Cierto sector de la izquierda española nunca creyó con sinceridad en la Transición hacia la democracia. Todavía resuena el eco de sus lamentos. Dicen que la reforma sin ruptura fue una coartada para la dictadura y sus clases dominantes, con el fin de ganar una nueva legitimidad; que la Constitución confirma el entramado socioeconómico del franquismo; que cancela la resistencia interior, más o menos heroica.

Menos mal que la opción por la ruptura se prolonga en la lucha contra esta democracia de baja calidad que no reconoce los derechos nacionales de -al menos- Cataluña y el País Vasco. Varias generaciones «progresistas» han crecido bajo el imperio de esta falacia histórico-política. Otra cosa es la realidad prosaica de cada día. El socialismo asume con gusto la gestión del Estado de bienestar poscapitalista en plena crisis. La necesidad de utopías se transfiere a la defensa de las minorías oprimidas, sea de forma real o imaginaria. Entre ellas, ya se sabe, las naciones sin Estado, aunque tengan que perdonar los pecados burgueses de los nacionalismos periféricos. La confluencia ideológica entre el mito y el «logos» es relativamente sencilla.

Pero la izquierda decente (que ha existido y existe en España) traza una línea infranqueable frente al asesinato y el chantaje. No hace falta recordar que muchos de los suyos cuentan también entre las víctimas. La carta de la madre de los Pagaza es demoledora : «¡Qué solos se quedannuestros muertos!». Los españoles de una o de otra tendencia política -incluso los que no tienen ninguna- acumulamos juntos un valioso capital moral. Tal vez tardamos demasiado en ganar la batalla de las ideas; en convencernos de que somos más y somos mejores; en alcanzar el grado de indignación imprescindible para triunfar en la lucha por el Derecho.
 
Llegó un gran día para los buenos ciudadanos. Aquel 26 de agosto de 2002, el Congreso de los Diputados aprobó por amplia mayoría la ley de partidos. Previa sentencia judicial irreprochable, confirmada en sede constitucional, Batasuna fue apartada de las instituciones; léase, del lugar reservado en democracia para las personas honorables. El Parlamento vasco, ya lo sabemos, no quiso estar a la altura de las circunstancias. En todo caso, el Pacto por las Libertades, al renovar el poder constituyente, parecía eliminar las últimas reservas mentales.
 
Supuso un alivio para la gente honrada después de tantas cesiones ante los secuaces de las «bloody instructions», como diría Macbeth. Han pasado menos de cuatro años... Hemos dilapidado casi todo el capital por culpa de una confusión interesada entre la ética y el poder. No todo vale. La política, la vida, la condición humana, son algo más que un simple agregado de intereses particulares. Hay una fibra moral que apela al sentido más elemental de la justicia.

════

# TAREAS PROPUESTAS
**1.** Según el texto sobre la Transición, ¿en qué fecha aprobó el Congreso de los Diputados la ley de partidos?
**2.** Enumera todas las afirmaciones que, según el texto sobre la Transición, hace el sector de la izquierda española que nunca creyó con sinceridad en ella.
**3.** Cita literalmente el fragmento del texto sobre la Transición que empieza en las palabras «Llegó un gran» y termina después de «últimas reservas mentales.».
Las líneas que vienen después no son necesarias para este ejercicio.

════

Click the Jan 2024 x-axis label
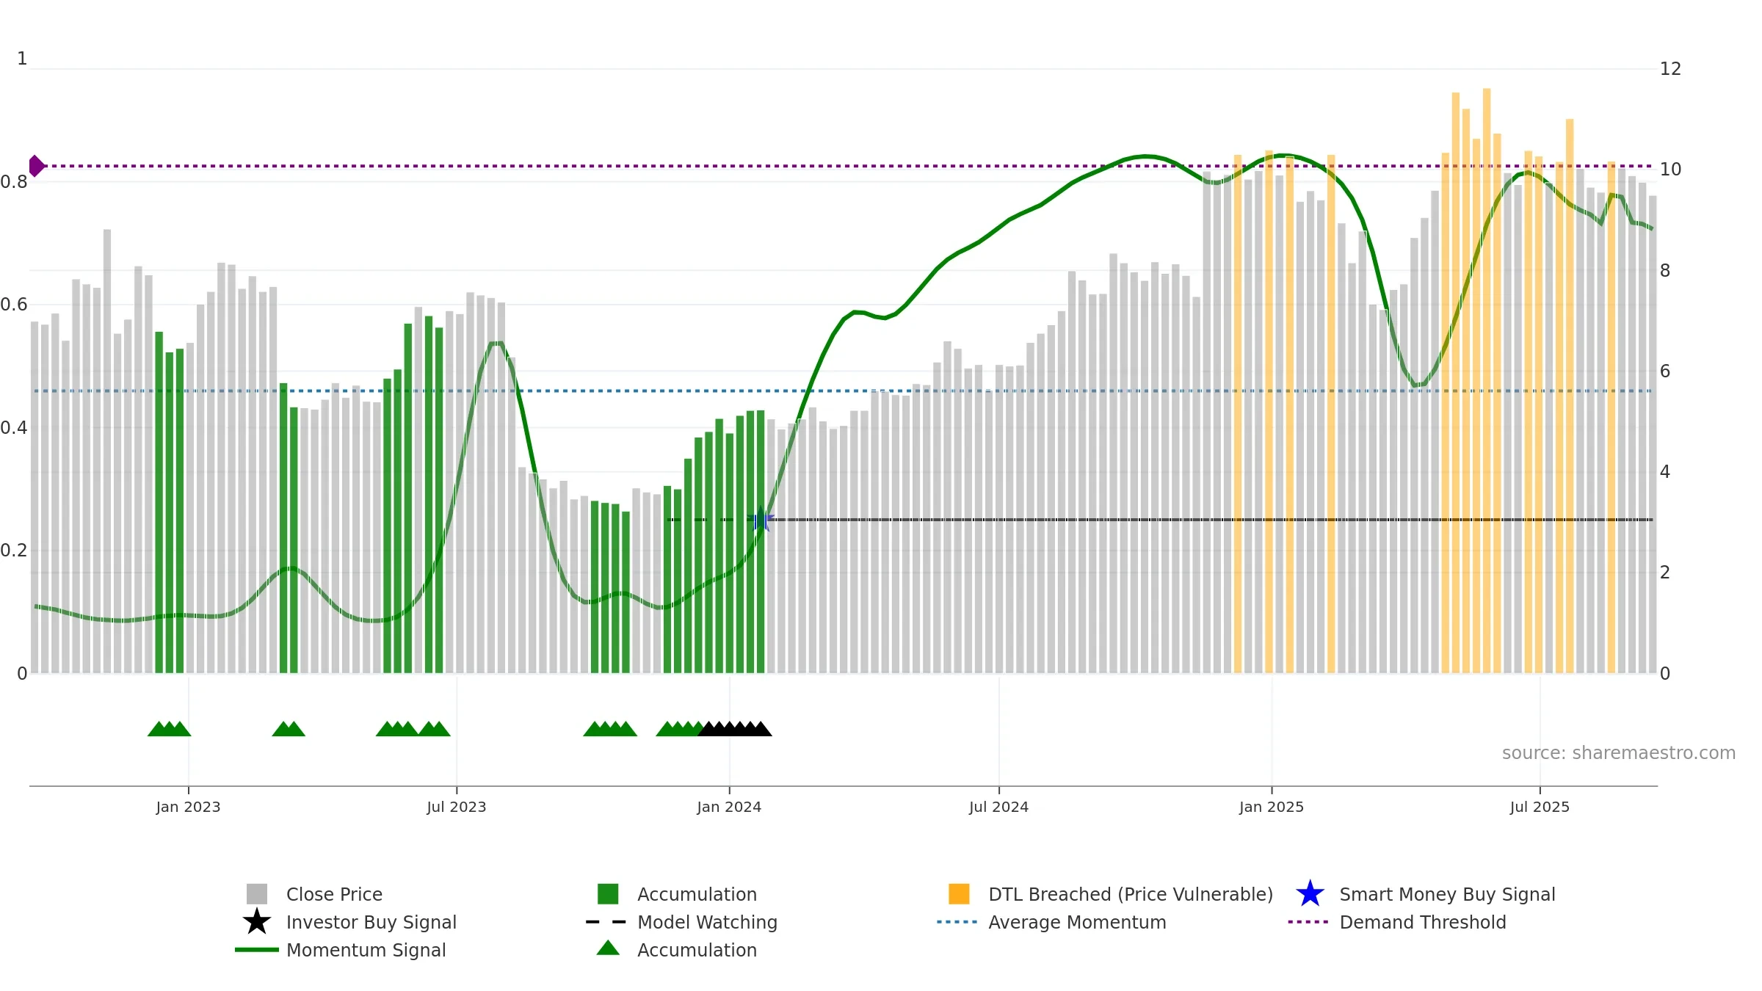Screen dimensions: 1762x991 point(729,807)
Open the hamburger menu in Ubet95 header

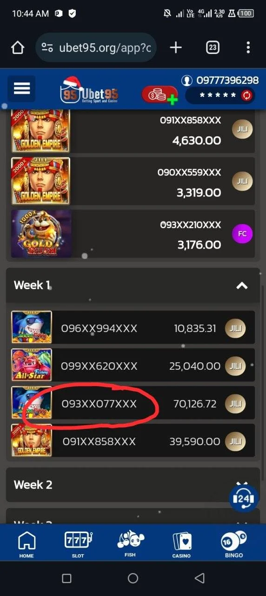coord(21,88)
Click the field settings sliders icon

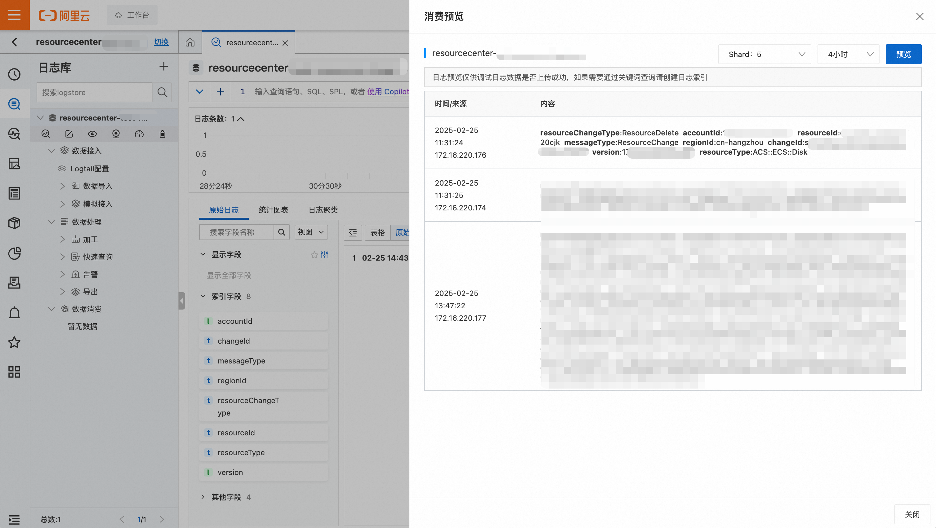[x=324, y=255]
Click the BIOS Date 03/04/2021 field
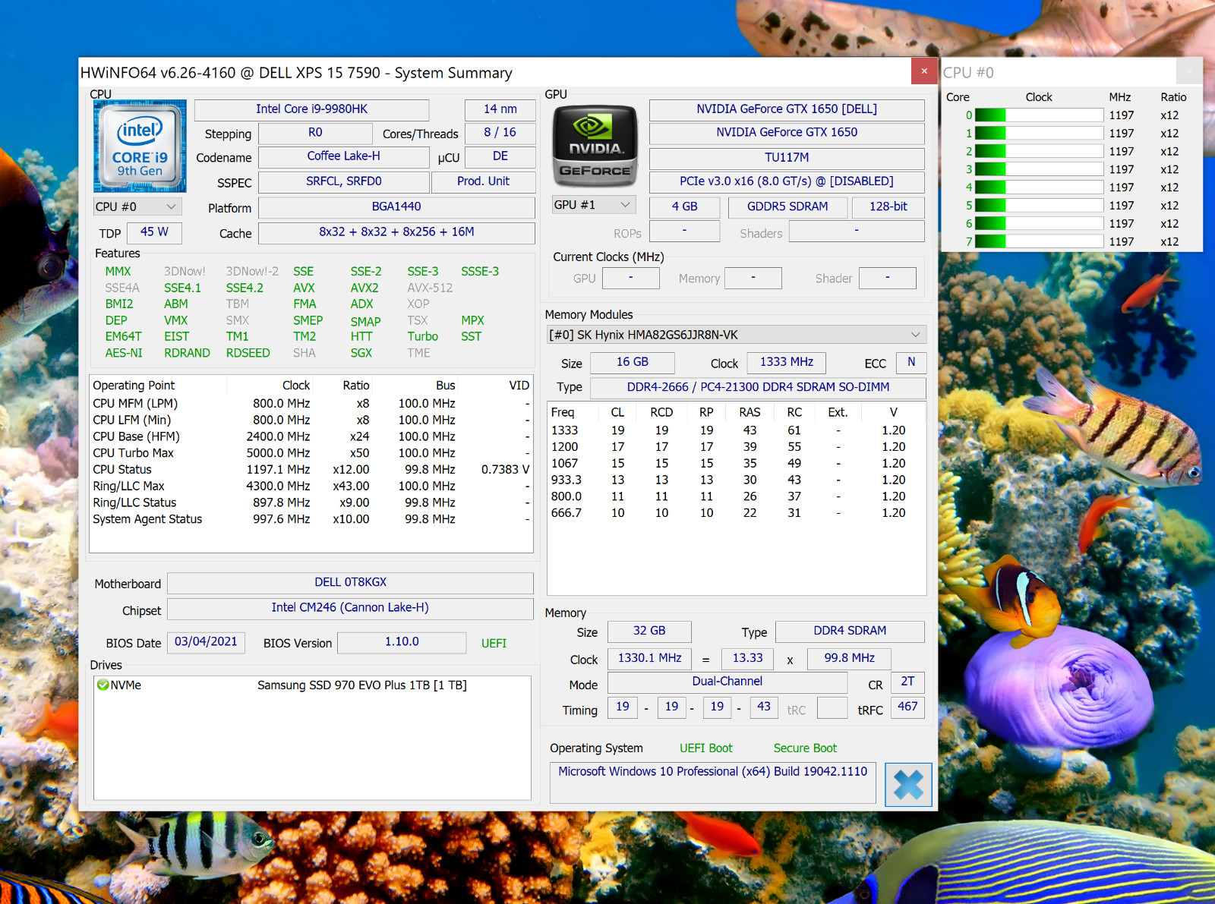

════

# RESULTADOS DEL EJERCICIO
**1.** El 26 de agosto de 2002.

**2.**
- Que la reforma sin ruptura fue una coartada para la dictadura y sus clases dominantes, con el fin de ganar una nueva legitimidad.
- Que la Constitución confirma el entramado socioeconómico del franquismo.
- Que la Constitución cancela la resistencia interior, más o menos heroica.

**3.**
Llegó un gran día para los buenos ciudadanos. Aquel 26 de agosto de 2002, el Congreso de los Diputados aprobó por amplia mayoría la ley de partidos. Previa sentencia judicial irreprochable, confirmada en sede constitucional, Batasuna fue apartada de las instituciones; léase, del lugar reservado en democracia para las personas honorables. El Parlamento vasco, ya lo sabemos, no quiso estar a la altura de las circunstancias. En todo caso, el Pacto por las Libertades, al renovar el poder constituyente, parecía eliminar las últimas reservas mentales.